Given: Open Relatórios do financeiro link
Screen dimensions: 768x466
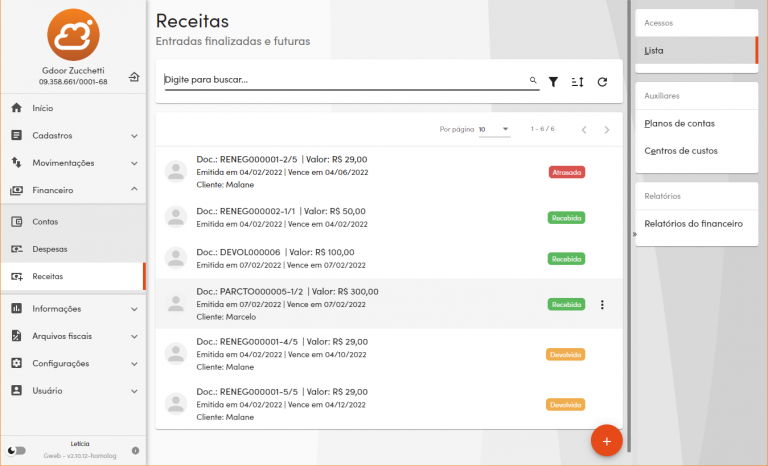Looking at the screenshot, I should tap(693, 223).
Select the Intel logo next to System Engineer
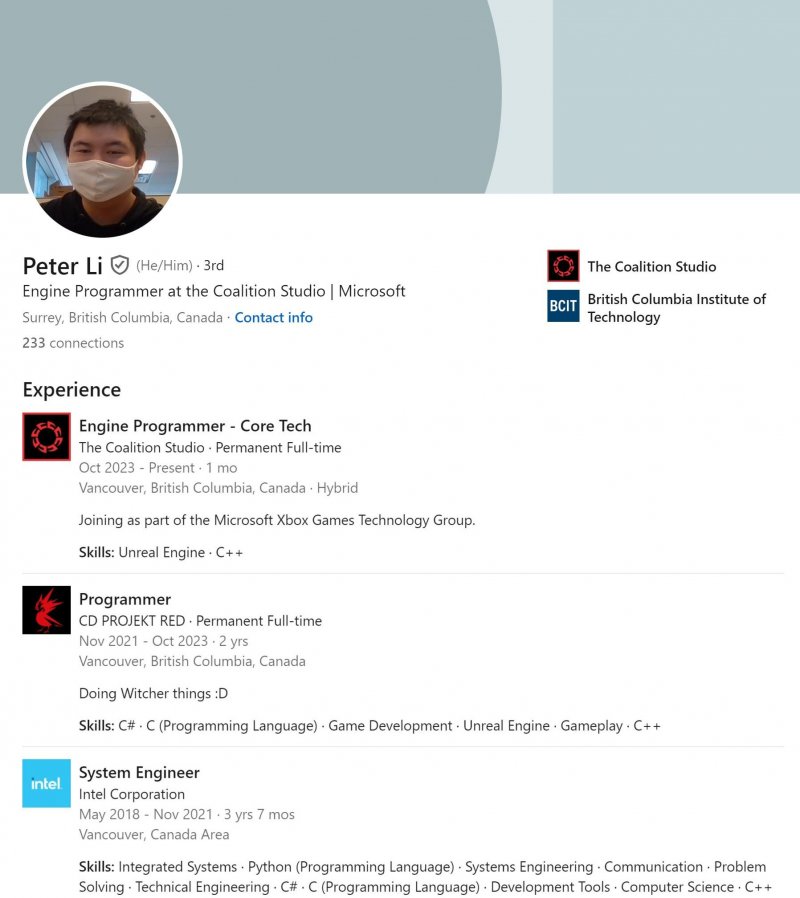The image size is (800, 898). coord(46,784)
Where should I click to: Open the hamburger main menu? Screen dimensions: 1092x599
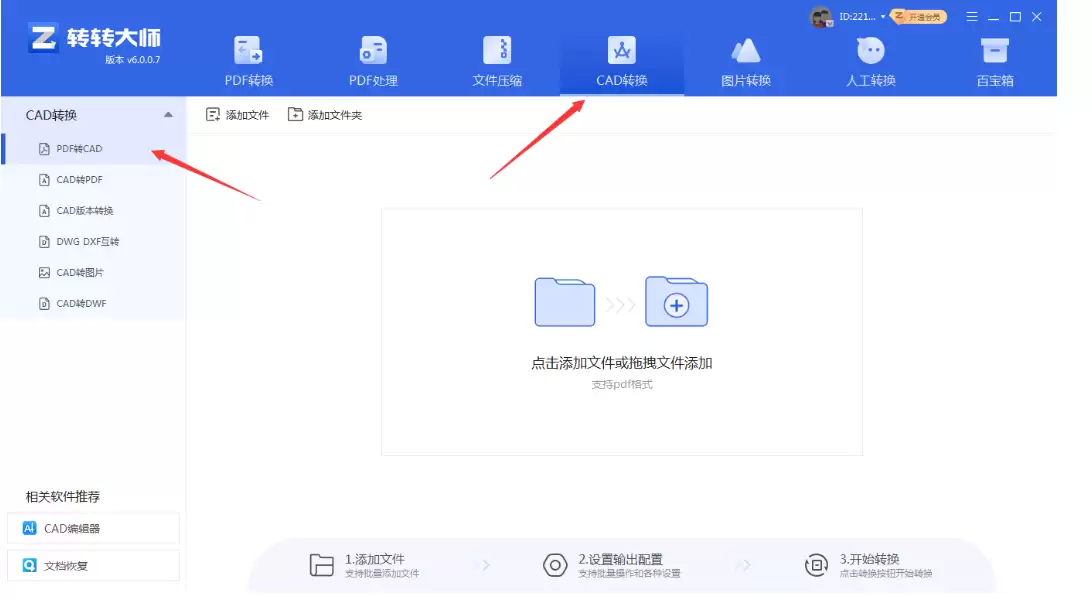pyautogui.click(x=972, y=17)
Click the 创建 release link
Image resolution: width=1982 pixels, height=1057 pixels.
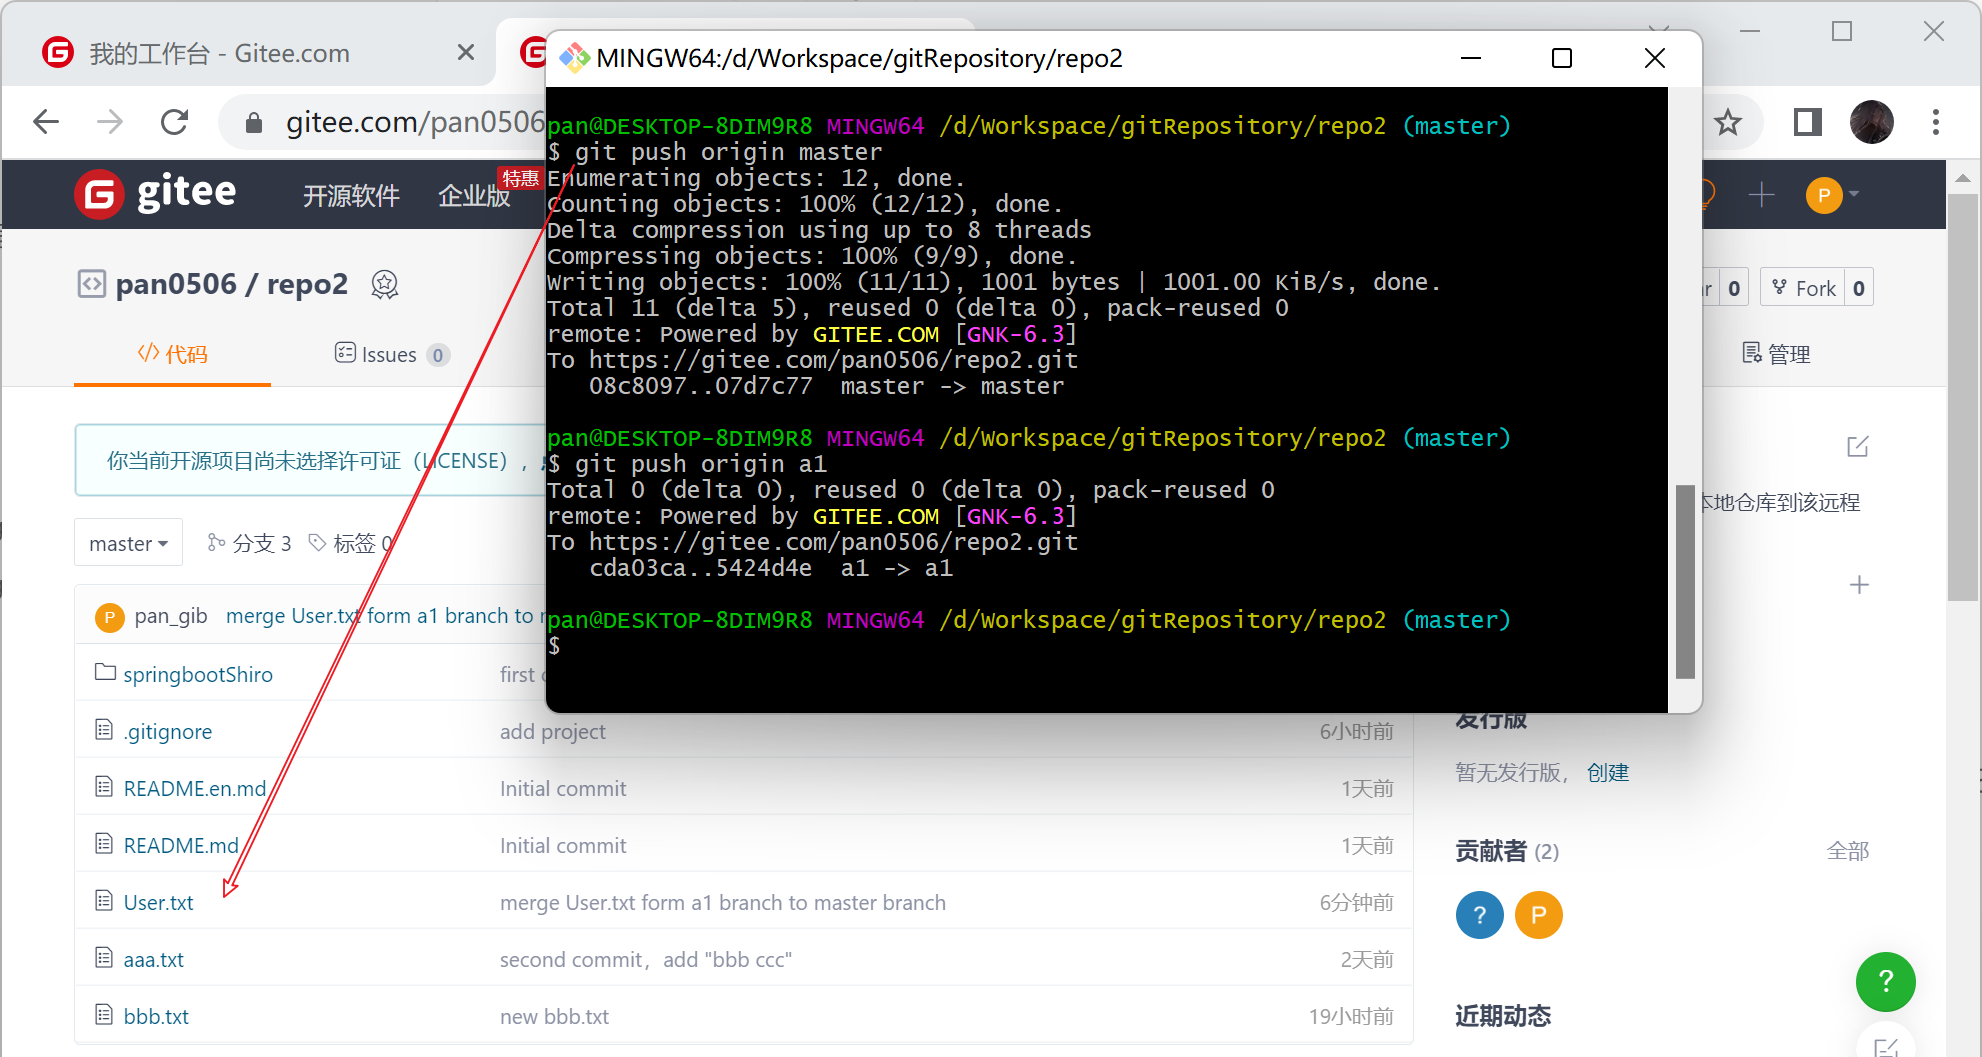pos(1607,772)
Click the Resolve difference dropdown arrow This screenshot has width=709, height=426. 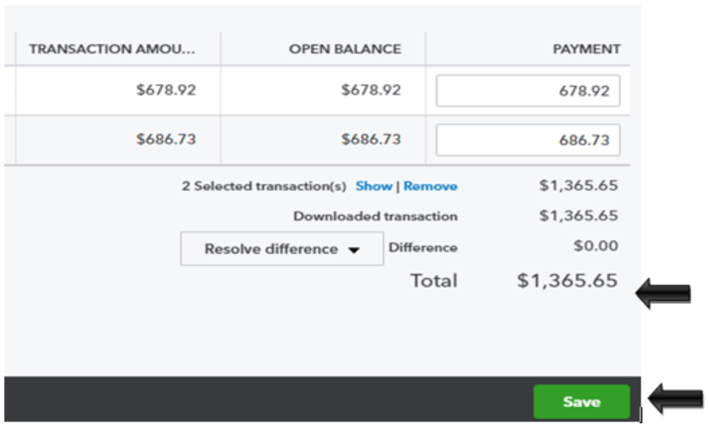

+++

Goal of the exercise:
From the records above, return each line that includes "link".

Your solution:
Given: Open Relatórios do financeiro link
Click the 创建 release link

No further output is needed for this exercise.